Donation (in civil jurisprudence)
Civil Jurisprudence: Gratuitous transfer, or gift of ownership of property
Donation (in CIVIL JURISPRUDENCE), the gratuitous transfer, or gift (Lat. donatio), of ownership of property. The Latin word munus also signified a gift, but “a gift on some special occasion such as births or marriages” (Roby, Roman Private Law, Cambridge, 1902, I, 86). The person transferring ownership by donation is termed the donor, the person to whom the transfer is made, the donee. In contemplation of law donation is “based upon the fundamental right everyone has of disposing of his property as he wills” (125 New York Court of Appeals Reports, p. 579), a right, however, deemed from ancient times an appropriate subject for legal regulation and restraint (see Johns, Babylonian and Assyrian Laws, etc., New York, 1904, XXI). Donation requires the consent not only of the donor to transfer the ownership, but also that of the donee to accept and assume it, “as I cannot”, remarks Pothier (Treatise on Obligations, 4), “by the mere act of my own mind transfer to another a right in my goods, without a concurrent intention on his part to accept them”. Donations are usually classified as (I) inter vivos (among the living) and (2) mortis causa (in view of death).

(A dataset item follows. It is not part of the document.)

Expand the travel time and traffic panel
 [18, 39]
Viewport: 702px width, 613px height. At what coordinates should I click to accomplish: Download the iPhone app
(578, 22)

Inter Vivos.—Sir William Blackstone explains (in his Commentaries, II, 441) that in English law mutual consent to give and to accept is not a gift, but is an imperfect contract void for want of consideration. Yet delivery and acceptance being added to the ineffectual consent, the transaction becomes an irrevocable transfer by donation inter vivos, regarded in law as an executed contract, just as if the preliminary consents had constituted an effectual “act in the law” (see Pollock, Principles of Contract, New York, 1906, 2). “Every gift”, remarks Chancellor Kent, “which is made perfect by delivery, and every grant, are executed contracts, for they are founded on the mutual consent of the parties in reference to a right or interest passing between them” (Commentaries on American Law, II, 437); and Milton (Paradise Lost, XII, 67) says:
He gave us only over beast, fish, fowl,
Dominion absolute; that right we hold
By his donation.
According to English law, writing under seal, known as a deed, so far transfers personal property without actual delivery that ownership vests upon execution of the deed, and the donation is irrevocable until disclaimed by the donee (J. W. Smith, The Law of Contracts, 36, Philadelphia, 1885). Not only movable things, defined in English law as personal property, but land (real estate) may be the subject of this donation (24 Vermont Reports, 591; 115 New York Court of Appeals Reports, 295). The legislation of the Emperor Justinian abolished requirements which by Roman law had previously been necessary to perfect a donation, and thenceforth, by force of this legislation, the donor’s informal agreement to give, bound him to make delivery. Donations, were, however, rendered revocable by the same legislation for a failure to comply with their conditions, and also for gross ingratitude (Leage, Roman Private Law, London, 1906, 145). The English law “controls”, to quote Chancellor Kent, “gifts when made to the prejudice of existing creditors” (Commentaries, II, 440); and a donation may be avoided if the donor “were under any legal incapacity…or if he were drawn in, circumvented or imposed upon by false pretenses, ebriety or surprise” (Blackstone, Commentaries, II, 441). But English law does not annul donations for ingratitude nor for various other causes mentioned in the Roman law. English law “does not”, according to Chancellor Kent, “indulge in these refinements” (op. cit.). Donations between husband and wife were contrary to the policy of the Roman law which permitted donatio propter nuptias before marriage only (Leage, op. cit., 95). By English common law there accrued to a husband full ownership of his wife’s personal property, and possession for their joint lives of her real property. And because English law deemed husband and wife one person (Bishop, Commentaries on the Law of Married Women, Boston, 1873, I, 231), a gift of personal property from husband to wife was “impossible according to the old and technical common law” (ibid., 730). But the commentator adds that “it is otherwise in equity” (ibid., 731). By the French Code Civil, donations inter vivos, designated entre vifs, are recognized; but they are subjected to many restrictions.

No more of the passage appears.